Stephen ya era Leopold, los años, las páginas recorridas y los riñones de cordero habían curtido su piel y asentado su mente. Él presentía que que solo podía estar a salvo en la torre, los Gogarty del mundo no podrían con él ni lo obligarían a recuperar vocales abandonadas.

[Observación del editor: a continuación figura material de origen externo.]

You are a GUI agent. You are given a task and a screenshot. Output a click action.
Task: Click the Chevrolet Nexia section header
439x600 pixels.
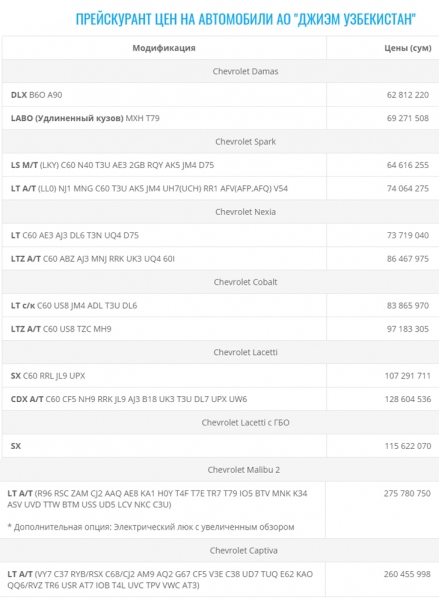coord(245,212)
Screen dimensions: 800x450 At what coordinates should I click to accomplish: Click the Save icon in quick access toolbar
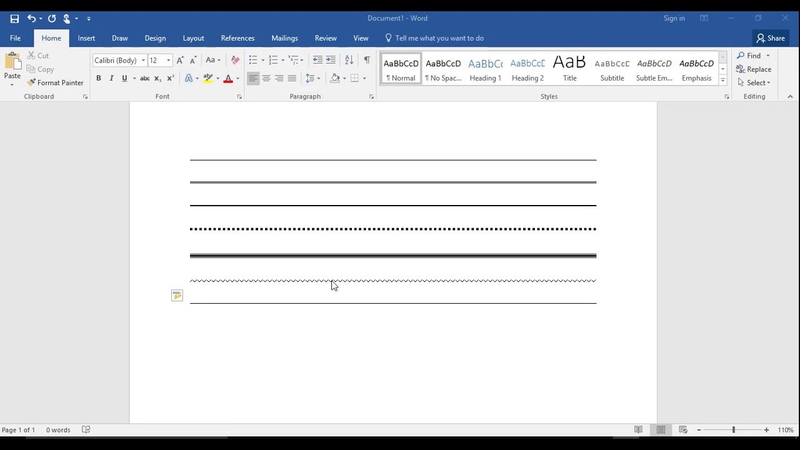[x=14, y=18]
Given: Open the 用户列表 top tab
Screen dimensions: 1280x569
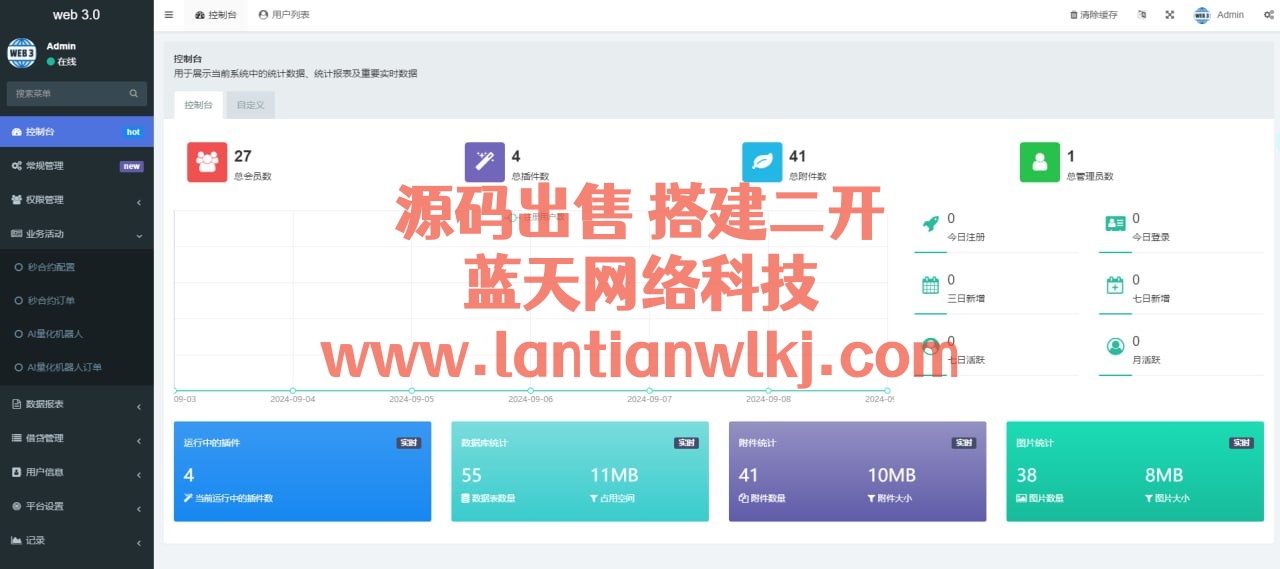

Los intrusos llegaron de noche. En las sombras urdieron el plan. Tenían algunas horas para hacerse con el seso jugoso del bahiense. Luego de dorarlo en aceite de oliva, se alimentarían con las cuatro vocales que colmaban la víscera. Sería la venganza perfecta, en nombre de quien no pudo y dijo que no quiso. Lo intentaron, pero la torre fue infranqueable. El rechoncho falso cura, quien también habitaba en las alturas, luego de rasurar su mentón y de bendecir tres veces con gravedad el lugar, conjuró dos cruces rápidas en el aire. 

Fueron suficientes, a la falsa Molly y al eterno amigo del maestro los devoró una bocanada de fuego que provenía allende los mares. A once mil seiscientos kilómetros, el maestro descansó en paz.

...

Sesos dorados al aceite de oliva, es un pequeño homenaje a un traductor bahiense que no solo se ocupó de que el Ulises de James Joyce suene en español rioplatense sino que, como esto de traducir parece ser algo facilongo, lo volvió a poner en palabras castizas (digo, al mismo Ulises, pero ahora titulado Odiseo), sin ninguna letra “a”. Una traducción lipogramática que le dicen. Este relato nació el día que escuché por ahí que al troesma Jorge Luis le hubiera gustado traducir el bodoque irlandés pero, parecería ser que se le adelantó un tal José Salas Subirat, allá por la década del 40, acá en la Reina del Plata.